[Start of section]

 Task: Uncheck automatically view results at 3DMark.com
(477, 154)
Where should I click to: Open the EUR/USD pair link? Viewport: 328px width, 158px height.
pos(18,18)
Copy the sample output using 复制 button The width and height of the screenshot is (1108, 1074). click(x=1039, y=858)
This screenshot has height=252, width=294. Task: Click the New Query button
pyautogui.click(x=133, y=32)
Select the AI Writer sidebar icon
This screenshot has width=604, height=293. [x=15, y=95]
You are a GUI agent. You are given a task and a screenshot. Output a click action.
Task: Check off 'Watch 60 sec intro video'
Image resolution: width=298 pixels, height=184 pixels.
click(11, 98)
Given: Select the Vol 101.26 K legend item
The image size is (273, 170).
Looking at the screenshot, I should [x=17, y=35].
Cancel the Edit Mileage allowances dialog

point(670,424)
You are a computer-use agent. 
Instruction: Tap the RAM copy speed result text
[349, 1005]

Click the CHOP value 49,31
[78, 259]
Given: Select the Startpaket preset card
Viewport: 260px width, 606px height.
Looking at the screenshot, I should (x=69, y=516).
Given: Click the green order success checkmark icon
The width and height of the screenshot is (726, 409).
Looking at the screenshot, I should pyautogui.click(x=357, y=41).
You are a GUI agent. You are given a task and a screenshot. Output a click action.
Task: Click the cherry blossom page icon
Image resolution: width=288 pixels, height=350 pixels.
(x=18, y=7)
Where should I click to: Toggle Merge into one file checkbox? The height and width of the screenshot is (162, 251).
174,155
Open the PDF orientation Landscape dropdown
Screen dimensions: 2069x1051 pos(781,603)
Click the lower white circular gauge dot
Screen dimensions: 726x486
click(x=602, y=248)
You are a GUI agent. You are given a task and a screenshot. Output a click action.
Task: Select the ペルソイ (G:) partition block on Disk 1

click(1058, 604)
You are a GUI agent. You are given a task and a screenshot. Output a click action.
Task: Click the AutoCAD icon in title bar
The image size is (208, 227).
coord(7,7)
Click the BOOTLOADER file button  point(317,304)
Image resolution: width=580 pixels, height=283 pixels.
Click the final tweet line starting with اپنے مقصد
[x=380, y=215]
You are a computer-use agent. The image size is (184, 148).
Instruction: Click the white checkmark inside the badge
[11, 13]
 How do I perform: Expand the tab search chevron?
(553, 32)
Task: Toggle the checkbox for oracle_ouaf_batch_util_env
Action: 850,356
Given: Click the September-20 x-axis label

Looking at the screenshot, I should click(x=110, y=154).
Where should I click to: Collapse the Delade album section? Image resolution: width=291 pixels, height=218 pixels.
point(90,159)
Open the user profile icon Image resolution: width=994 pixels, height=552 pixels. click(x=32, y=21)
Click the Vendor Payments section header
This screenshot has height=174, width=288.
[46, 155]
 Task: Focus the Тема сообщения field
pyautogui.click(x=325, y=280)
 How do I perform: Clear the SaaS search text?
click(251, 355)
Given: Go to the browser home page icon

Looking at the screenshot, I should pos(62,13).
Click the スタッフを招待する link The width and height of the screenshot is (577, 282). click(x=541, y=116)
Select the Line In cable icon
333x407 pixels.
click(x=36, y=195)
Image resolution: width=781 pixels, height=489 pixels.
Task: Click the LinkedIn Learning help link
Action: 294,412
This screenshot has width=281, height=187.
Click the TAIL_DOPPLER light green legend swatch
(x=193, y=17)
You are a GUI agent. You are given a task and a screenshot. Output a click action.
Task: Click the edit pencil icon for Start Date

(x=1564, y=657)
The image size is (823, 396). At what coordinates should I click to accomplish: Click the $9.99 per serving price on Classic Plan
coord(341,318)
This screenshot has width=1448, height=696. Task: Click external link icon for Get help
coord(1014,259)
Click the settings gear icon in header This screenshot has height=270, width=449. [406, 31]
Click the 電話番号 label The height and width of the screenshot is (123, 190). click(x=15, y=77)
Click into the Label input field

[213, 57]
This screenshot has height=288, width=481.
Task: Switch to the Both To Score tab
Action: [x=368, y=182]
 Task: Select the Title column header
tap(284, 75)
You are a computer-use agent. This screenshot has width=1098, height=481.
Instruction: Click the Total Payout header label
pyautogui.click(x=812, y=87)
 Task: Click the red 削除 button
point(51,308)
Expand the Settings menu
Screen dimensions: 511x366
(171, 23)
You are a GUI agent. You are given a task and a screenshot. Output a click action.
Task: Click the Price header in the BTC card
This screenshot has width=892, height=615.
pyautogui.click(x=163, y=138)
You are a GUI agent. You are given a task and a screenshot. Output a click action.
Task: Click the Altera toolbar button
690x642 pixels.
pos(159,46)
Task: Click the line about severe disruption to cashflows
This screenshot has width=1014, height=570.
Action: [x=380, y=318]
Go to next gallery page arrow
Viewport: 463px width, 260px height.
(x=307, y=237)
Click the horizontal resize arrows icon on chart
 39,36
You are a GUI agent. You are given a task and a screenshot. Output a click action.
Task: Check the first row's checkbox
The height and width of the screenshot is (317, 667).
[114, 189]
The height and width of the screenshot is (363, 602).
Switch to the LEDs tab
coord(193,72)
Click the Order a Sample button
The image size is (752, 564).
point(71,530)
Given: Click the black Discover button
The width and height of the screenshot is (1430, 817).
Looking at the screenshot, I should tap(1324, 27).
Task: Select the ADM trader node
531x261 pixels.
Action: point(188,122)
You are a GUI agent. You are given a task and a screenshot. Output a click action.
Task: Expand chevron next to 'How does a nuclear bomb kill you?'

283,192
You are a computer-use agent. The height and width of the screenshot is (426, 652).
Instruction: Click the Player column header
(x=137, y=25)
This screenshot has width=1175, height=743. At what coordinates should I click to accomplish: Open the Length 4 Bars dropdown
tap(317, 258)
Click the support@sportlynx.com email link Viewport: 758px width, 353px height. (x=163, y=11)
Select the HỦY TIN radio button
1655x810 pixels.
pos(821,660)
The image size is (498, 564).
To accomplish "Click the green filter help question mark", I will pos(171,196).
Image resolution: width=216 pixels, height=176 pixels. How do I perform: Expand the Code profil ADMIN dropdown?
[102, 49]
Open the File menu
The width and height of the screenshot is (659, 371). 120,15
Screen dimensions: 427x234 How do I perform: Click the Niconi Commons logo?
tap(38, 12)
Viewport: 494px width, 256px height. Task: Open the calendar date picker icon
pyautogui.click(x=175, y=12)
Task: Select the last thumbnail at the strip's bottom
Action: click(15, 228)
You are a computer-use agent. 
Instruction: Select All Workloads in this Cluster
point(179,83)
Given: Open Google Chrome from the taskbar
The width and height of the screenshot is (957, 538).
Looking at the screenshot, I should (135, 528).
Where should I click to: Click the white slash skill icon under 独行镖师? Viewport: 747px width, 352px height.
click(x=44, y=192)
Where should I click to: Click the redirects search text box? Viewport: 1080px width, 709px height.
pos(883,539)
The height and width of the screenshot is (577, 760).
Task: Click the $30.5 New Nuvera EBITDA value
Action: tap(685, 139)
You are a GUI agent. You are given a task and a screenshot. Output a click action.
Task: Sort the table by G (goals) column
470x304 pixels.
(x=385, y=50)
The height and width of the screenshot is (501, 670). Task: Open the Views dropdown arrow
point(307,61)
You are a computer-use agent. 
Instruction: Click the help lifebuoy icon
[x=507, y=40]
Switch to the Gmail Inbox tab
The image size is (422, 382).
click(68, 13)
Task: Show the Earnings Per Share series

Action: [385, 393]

[End of section]

_Exercise_: Give every record again, exactly as it reads.

_The answer_:
 Task: Uncheck automatically view results at 3DMark.com
(477, 154)
Where should I click to: Open the EUR/USD pair link? Viewport: 328px width, 158px height.
pos(18,18)
Copy the sample output using 复制 button The width and height of the screenshot is (1108, 1074). click(x=1039, y=858)
This screenshot has height=252, width=294. Task: Click the New Query button
pyautogui.click(x=133, y=32)
Select the AI Writer sidebar icon
This screenshot has width=604, height=293. [x=15, y=95]
You are a GUI agent. You are given a task and a screenshot. Output a click action.
Task: Check off 'Watch 60 sec intro video'
Image resolution: width=298 pixels, height=184 pixels.
click(11, 98)
Given: Select the Vol 101.26 K legend item
The image size is (273, 170).
Looking at the screenshot, I should [x=17, y=35].
Cancel the Edit Mileage allowances dialog

point(670,424)
You are a computer-use agent. 
Instruction: Tap the RAM copy speed result text
[349, 1005]

Click the CHOP value 49,31
[78, 259]
Given: Select the Startpaket preset card
Viewport: 260px width, 606px height.
Looking at the screenshot, I should (x=69, y=516).
Given: Click the green order success checkmark icon
The width and height of the screenshot is (726, 409).
Looking at the screenshot, I should pyautogui.click(x=357, y=41).
You are a GUI agent. You are given a task and a screenshot. Output a click action.
Task: Click the cherry blossom page icon
Image resolution: width=288 pixels, height=350 pixels.
(x=18, y=7)
Where should I click to: Toggle Merge into one file checkbox? The height and width of the screenshot is (162, 251).
174,155
Open the PDF orientation Landscape dropdown
Screen dimensions: 2069x1051 pos(781,603)
Click the lower white circular gauge dot
Screen dimensions: 726x486
click(x=602, y=248)
You are a GUI agent. You are given a task and a screenshot. Output a click action.
Task: Select the ペルソイ (G:) partition block on Disk 1

click(1058, 604)
You are a GUI agent. You are given a task and a screenshot. Output a click action.
Task: Click the AutoCAD icon in title bar
The image size is (208, 227).
coord(7,7)
Click the BOOTLOADER file button  point(317,304)
Image resolution: width=580 pixels, height=283 pixels.
Click the final tweet line starting with اپنے مقصد
[x=380, y=215]
You are a computer-use agent. The image size is (184, 148).
Instruction: Click the white checkmark inside the badge
[11, 13]
 How do I perform: Expand the tab search chevron?
(553, 32)
Task: Toggle the checkbox for oracle_ouaf_batch_util_env
Action: 850,356
Given: Click the September-20 x-axis label

Looking at the screenshot, I should click(x=110, y=154).
Where should I click to: Collapse the Delade album section? Image resolution: width=291 pixels, height=218 pixels.
point(90,159)
Open the user profile icon Image resolution: width=994 pixels, height=552 pixels. click(x=32, y=21)
Click the Vendor Payments section header
This screenshot has height=174, width=288.
[46, 155]
 Task: Focus the Тема сообщения field
pyautogui.click(x=325, y=280)
 How do I perform: Clear the SaaS search text?
click(251, 355)
Given: Go to the browser home page icon

Looking at the screenshot, I should pos(62,13).
Click the スタッフを招待する link The width and height of the screenshot is (577, 282). click(x=541, y=116)
Select the Line In cable icon
333x407 pixels.
click(x=36, y=195)
Image resolution: width=781 pixels, height=489 pixels.
Task: Click the LinkedIn Learning help link
Action: 294,412
This screenshot has width=281, height=187.
Click the TAIL_DOPPLER light green legend swatch
(x=193, y=17)
You are a GUI agent. You are given a task and a screenshot. Output a click action.
Task: Click the edit pencil icon for Start Date

(x=1564, y=657)
The image size is (823, 396). At what coordinates should I click to accomplish: Click the $9.99 per serving price on Classic Plan
coord(341,318)
This screenshot has width=1448, height=696. Task: Click external link icon for Get help
coord(1014,259)
Click the settings gear icon in header This screenshot has height=270, width=449. [406, 31]
Click the 電話番号 label The height and width of the screenshot is (123, 190). click(x=15, y=77)
Click into the Label input field

[213, 57]
This screenshot has height=288, width=481.
Task: Switch to the Both To Score tab
Action: [x=368, y=182]
 Task: Select the Title column header
tap(284, 75)
You are a computer-use agent. This screenshot has width=1098, height=481.
Instruction: Click the Total Payout header label
pyautogui.click(x=812, y=87)
 Task: Click the red 削除 button
point(51,308)
Expand the Settings menu
Screen dimensions: 511x366
(171, 23)
You are a GUI agent. You are given a task and a screenshot. Output a click action.
Task: Click the Price header in the BTC card
This screenshot has width=892, height=615.
pyautogui.click(x=163, y=138)
You are a GUI agent. You are given a task and a screenshot. Output a click action.
Task: Click the Altera toolbar button
690x642 pixels.
pos(159,46)
Task: Click the line about severe disruption to cashflows
This screenshot has width=1014, height=570.
Action: [x=380, y=318]
Go to next gallery page arrow
Viewport: 463px width, 260px height.
(x=307, y=237)
Click the horizontal resize arrows icon on chart
 39,36
You are a GUI agent. You are given a task and a screenshot. Output a click action.
Task: Check the first row's checkbox
The height and width of the screenshot is (317, 667).
[114, 189]
The height and width of the screenshot is (363, 602).
Switch to the LEDs tab
coord(193,72)
Click the Order a Sample button
The image size is (752, 564).
point(71,530)
Given: Click the black Discover button
The width and height of the screenshot is (1430, 817).
Looking at the screenshot, I should tap(1324, 27).
Task: Select the ADM trader node
531x261 pixels.
Action: point(188,122)
You are a GUI agent. You are given a task and a screenshot. Output a click action.
Task: Expand chevron next to 'How does a nuclear bomb kill you?'

283,192
You are a computer-use agent. The height and width of the screenshot is (426, 652).
Instruction: Click the Player column header
(x=137, y=25)
This screenshot has width=1175, height=743. At what coordinates should I click to accomplish: Open the Length 4 Bars dropdown
tap(317, 258)
Click the support@sportlynx.com email link Viewport: 758px width, 353px height. (x=163, y=11)
Select the HỦY TIN radio button
1655x810 pixels.
pos(821,660)
The image size is (498, 564).
To accomplish "Click the green filter help question mark", I will pos(171,196).
Image resolution: width=216 pixels, height=176 pixels. How do I perform: Expand the Code profil ADMIN dropdown?
[102, 49]
Open the File menu
The width and height of the screenshot is (659, 371). 120,15
Screen dimensions: 427x234 How do I perform: Click the Niconi Commons logo?
tap(38, 12)
Viewport: 494px width, 256px height. Task: Open the calendar date picker icon
pyautogui.click(x=175, y=12)
Task: Select the last thumbnail at the strip's bottom
Action: click(15, 228)
You are a computer-use agent. 
Instruction: Select All Workloads in this Cluster
point(179,83)
Given: Open Google Chrome from the taskbar
The width and height of the screenshot is (957, 538).
Looking at the screenshot, I should (135, 528).
Where should I click to: Click the white slash skill icon under 独行镖师? Viewport: 747px width, 352px height.
click(x=44, y=192)
Where should I click to: Click the redirects search text box? Viewport: 1080px width, 709px height.
pos(883,539)
The height and width of the screenshot is (577, 760).
Task: Click the $30.5 New Nuvera EBITDA value
Action: tap(685, 139)
You are a GUI agent. You are given a task and a screenshot. Output a click action.
Task: Sort the table by G (goals) column
470x304 pixels.
(x=385, y=50)
The height and width of the screenshot is (501, 670). Task: Open the Views dropdown arrow
point(307,61)
You are a computer-use agent. 
Instruction: Click the help lifebuoy icon
[x=507, y=40]
Switch to the Gmail Inbox tab
The image size is (422, 382).
click(68, 13)
Task: Show the Earnings Per Share series

Action: [385, 393]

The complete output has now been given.